How can we apply the teachings of yoga to improve the quality of intimacy in our relationships?
Often, when we study yoga, it is a practice focused on exploring the inner self. We learn of discipline, honesty, equanimity, and many techniques that aim to bring us to a higher state of consciousness. While this practice is deeply enriching, it can be difficult to integrate these new teachings into our day to day lives, especially in our interactions with loved ones. How can we apply the teachings of yoga to improve the quality of intimacy in our relationships? Together, we are going to create the Ultimate Bliss Ball! This magical, nutritional treat consists of peanut butter, cacao, seeds, and other nutritious bits, and is coveted by yogis and yoginis far and wide. How to make this Ultimate Bliss Ball? Using the yamas of yoga, we will begin by creating a safe container. Next, we will discuss three healthy practices; honest communication, independence, and Divine Union. We will explore what each of these looks like in a healthy relationship, and ways that it can fall out of balance. Lets get started!
Step 1 – A Safe Container
Here we are, standing in the kitchen, about to begin making Bliss Balls. All of the ingredients are out on the counter…But we seem to have overlooked something. What are we going to mix them in? We need a sturdy, reliable bowl, or “safe container”. What does a safe container look like within a relationship? I have identified three necessary components. Both partners must agree to uphold these standards in order to create and maintain a safe space. The first component, ahimsā, “being firmly grounded in nonviolence” (Patanjali 2.30), means both partners will do their best to apply self-awareness of how their actions affect each other as well as themselves. Second, it is important that both partners are committed to a common intention. In this case, that would likely be spiritual growth, or samādhi. Third, we can apply the yama of asteya, or “non-stealing” (Patanjali 2.30), as a commitment to not take energy away from one another. Maintaining a balance of effort and surrender between partners will keep us from becoming overly dependent or emotionally exhausted.
Step 2 – The Gooey Glue
Now that we have found a bowl in which to mix our Bliss Balls, it’s time to add ingredients. Let’s start with peanut butter, the glue. In this case, the glue is the satya, or “truthfulness” (Patanjali 2.30). We will apply it to our Bliss Ball in the form of honest, non-violent communication. This requires us to make ourselves vulnerable in order to speak our truth. It also means listening to our partner with the intention of understanding rather than solely listening to respond.
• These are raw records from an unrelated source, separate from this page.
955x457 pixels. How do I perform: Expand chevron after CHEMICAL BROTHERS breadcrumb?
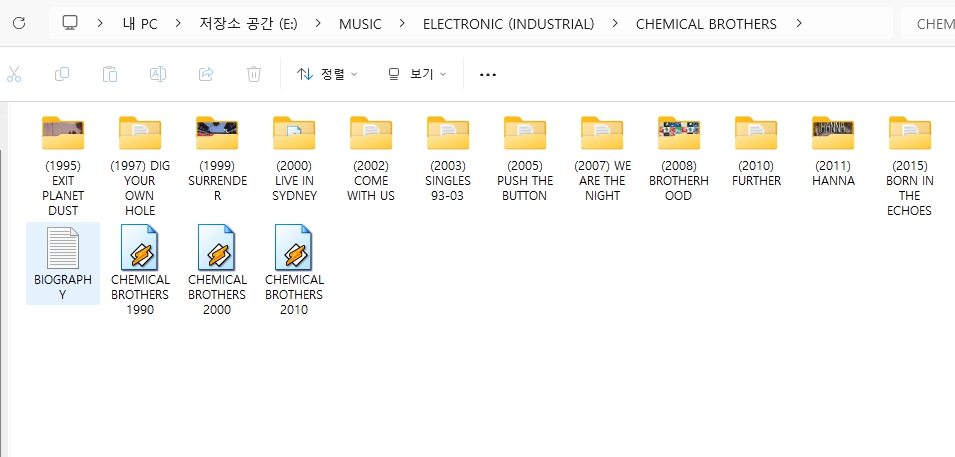799,24
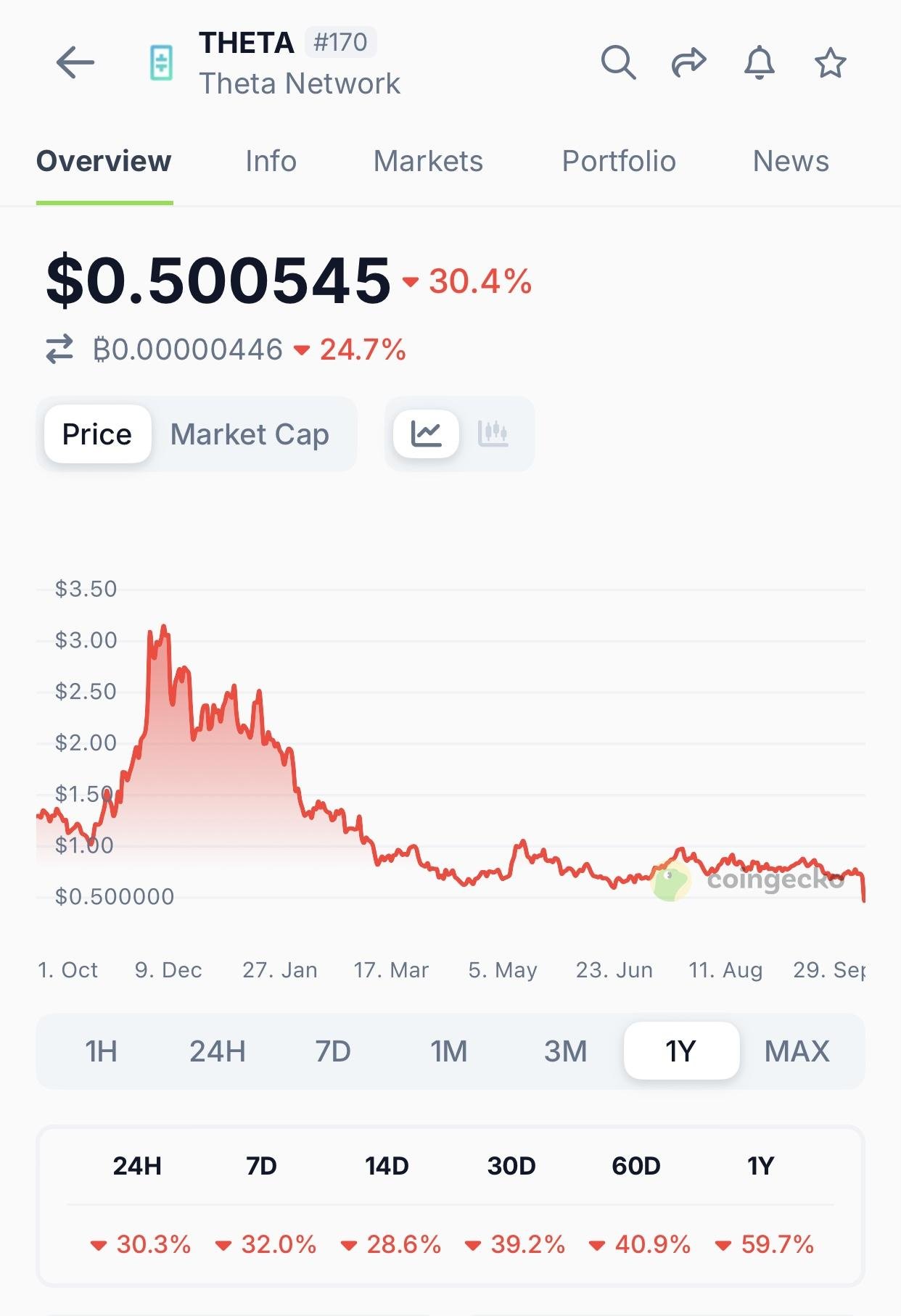Image resolution: width=901 pixels, height=1316 pixels.
Task: Choose the 1H time range
Action: tap(101, 1051)
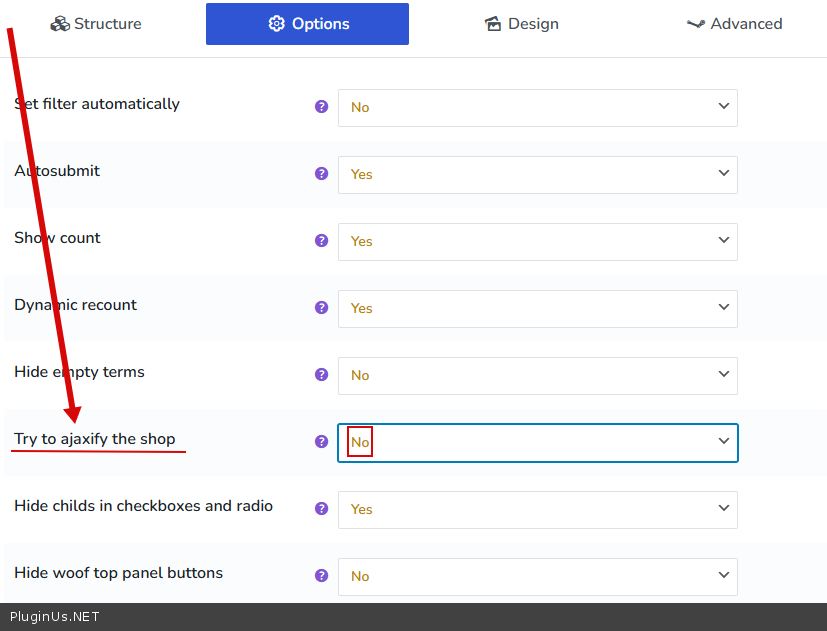Select the Options tab
The width and height of the screenshot is (827, 631).
point(307,24)
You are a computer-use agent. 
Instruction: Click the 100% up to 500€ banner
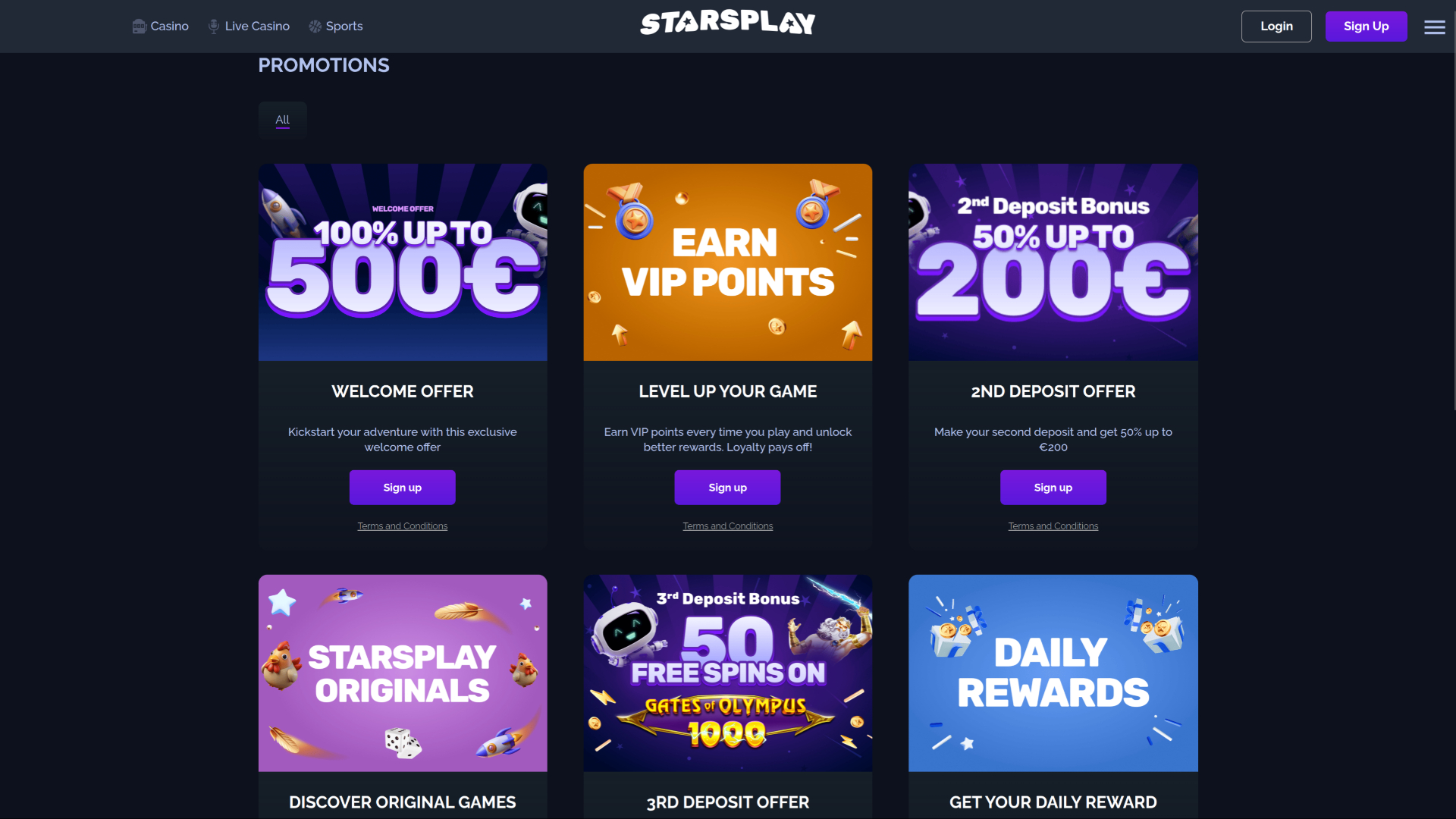tap(402, 262)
This becomes challenging when what is spoken is not necessarily what we want to hear. These difficult truths will draw us in for some self reflection. Because of this, it is important that we practice non-violent communication, a way of expressing ourselves kindly and compassionately, from the heart. We must be true to ourselves. Suppressing our feelings or shying away from sharing in order to avoid conflict in a partnership does not create an open line of communication. When we are truly honest, we become an accurate mirror for our partner and an encouragement for growth.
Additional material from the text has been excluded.